BEGIN STUDY TEXT

The Bourgeois Public Sphere is Collapsing
Under the pressure of fabricated non-fiction reality is being crowded out of media reality.
In his novel “Fall; or, Dodge in Hell”, Neal Stephenson describes a world where digital reality is so overwhelmed by artificial content that distinguishing truth from falsehood becomes nearly impossible. This chaos began with an effort to counter a political smear campaign by drowning it in an avalanche of fake information. The unintended consequence: credibility itself was buried. Over time, this strategy was repeatedly used, turning the internet into a wasteland of misinformation. When Stephenson published the novel in 2019, this scenario seemed like a anti-utopian exaggeration. But shortly after, he remarked, “It’s literally happening now, before our eyes. The events described in ‘Fall’ are just slight exaggerations of things that have already happened.”
Deliberate public confusion through contradictory, overwhelming, and unreliable content is nothing new. Steve Bannon, former advisor to Donald Trump and head of the right-wing populist platform Breitbart, coined a special form of discourse destruction calling this tactic “flood the zone with shit”. By saturating public discourse with misinformation, he sought to create mass confusion and undermine rational debate.
1, a selective history of media mediation
However, the struggle for interpretative sovereignty over nature and history has always been waged at the expense of a truthful representation of events.

END STUDY TEXT
BEGIN EXTRACTED INFORMATION

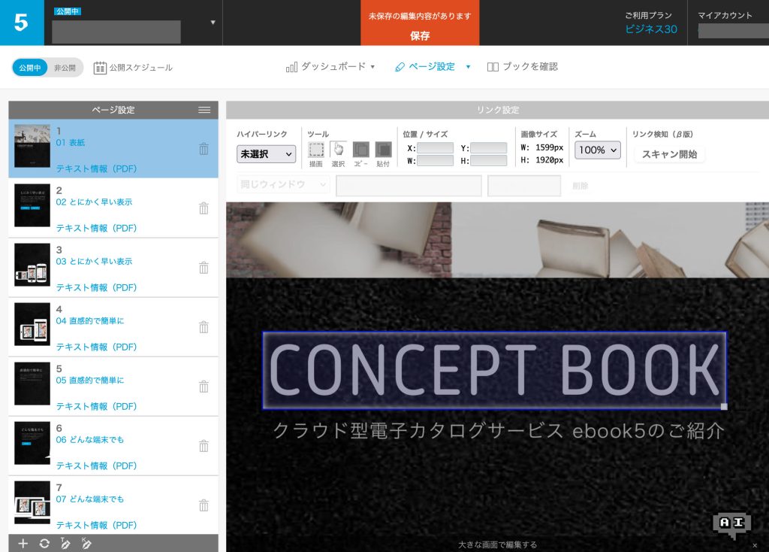769x552 pixels.
Task: Click the コピー copy tool icon
Action: [361, 150]
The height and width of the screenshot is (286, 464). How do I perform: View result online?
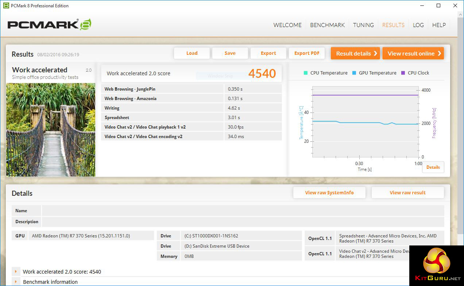pyautogui.click(x=413, y=53)
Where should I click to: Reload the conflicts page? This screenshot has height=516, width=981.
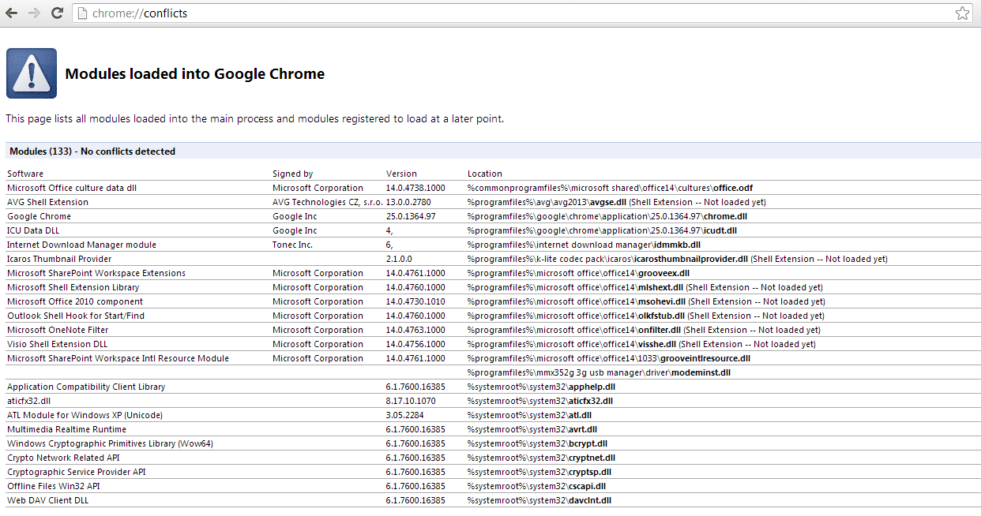point(56,13)
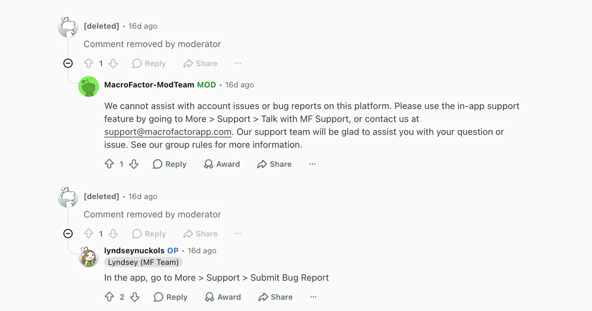Open more options on ModTeam comment
592x311 pixels.
313,164
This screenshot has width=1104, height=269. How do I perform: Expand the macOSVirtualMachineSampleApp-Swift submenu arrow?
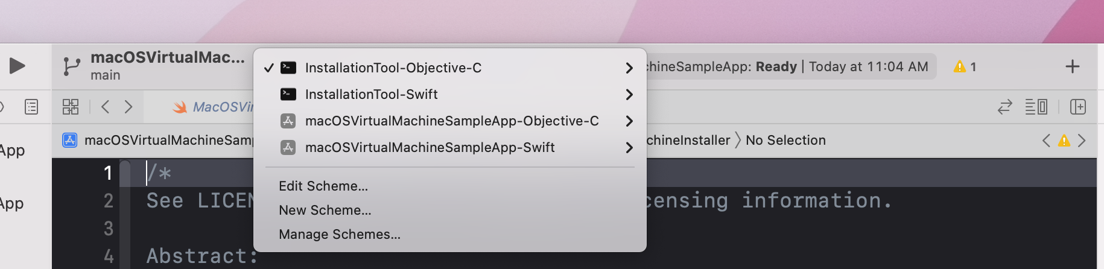click(x=629, y=148)
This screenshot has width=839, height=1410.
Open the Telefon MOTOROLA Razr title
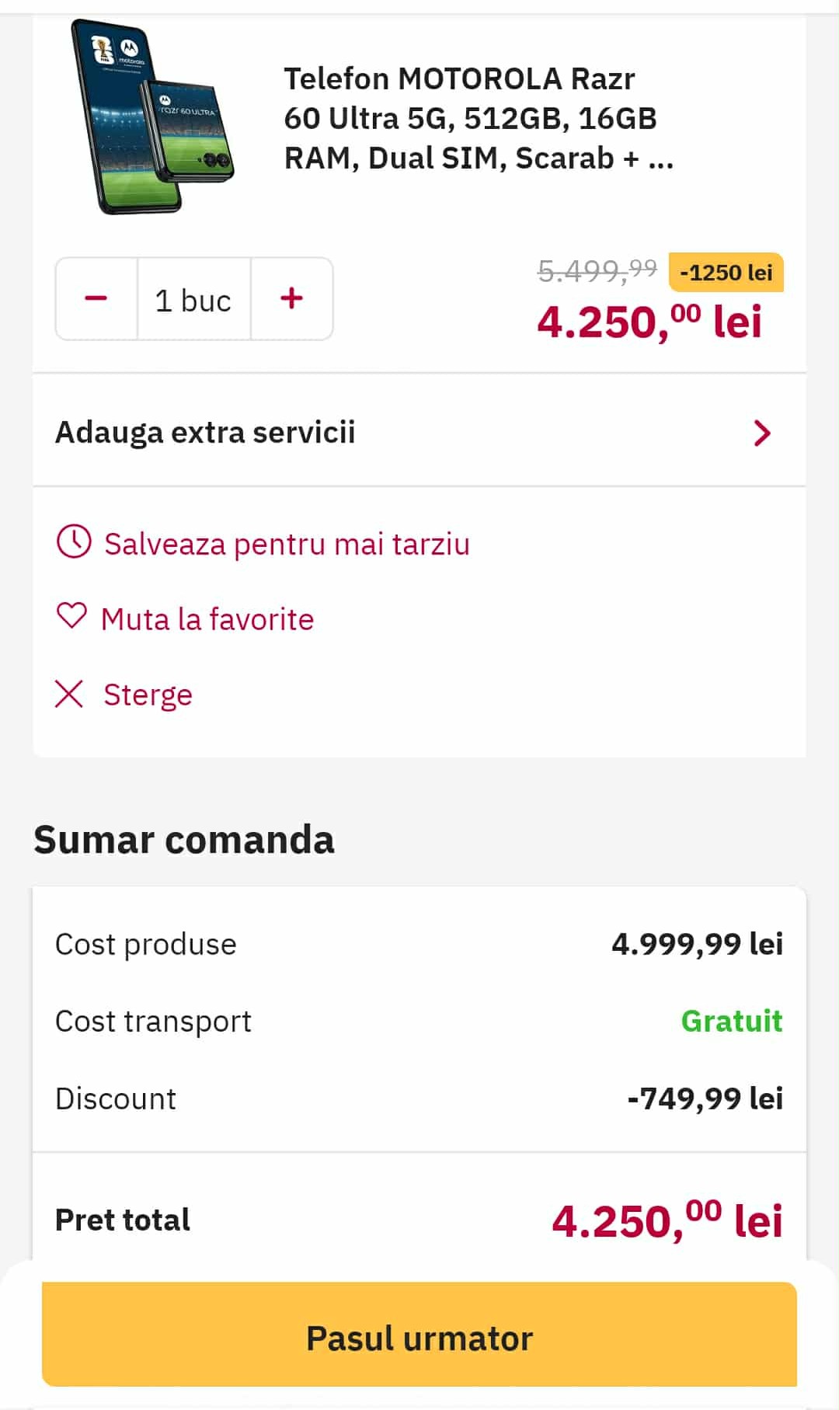(478, 118)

END EXTRACTED INFORMATION

▸ **WORK INSTRUCTIONS**
(a) According to the public-sphere article, who coined the phrase "flood the zone with shit"?
(b) Output the passage of the public-sphere article between "Deliberate public confusion" and "representation of events.", inclusive.
(c) State whether each statement agrees with the public-sphere article, answering yes or no and quoting the deciding words: (i) Stephenson published the novel in 2019. (ii) In the novel, the chaos began with an effort to support a political smear campaign. (iii) Bannon headed the platform Breitbart.
Rely only on the public-sphere article for the tasks, not on the records.

▸ **ANSWERS TO THE EXERCISES**
(a) Steve Bannon

(b)
Deliberate public confusion through contradictory, overwhelming, and unreliable content is nothing new. Steve Bannon, former advisor to Donald Trump and head of the right-wing populist platform Breitbart, coined a special form of discourse destruction calling this tactic “flood the zone with shit”. By saturating public discourse with misinformation, he sought to create mass confusion and undermine rational debate.
1, a selective history of media mediation
However, the struggle for interpretative sovereignty over nature and history has always been waged at the expense of a truthful representation of events.

(c)
(i) Yes: "When Stephenson published the novel in 2019"
(ii) No: "This chaos began with an effort to counter a political smear campaign by drowning it in an avalanche of fake information."
(iii) Yes: "head of the right-wing populist platform Breitbart"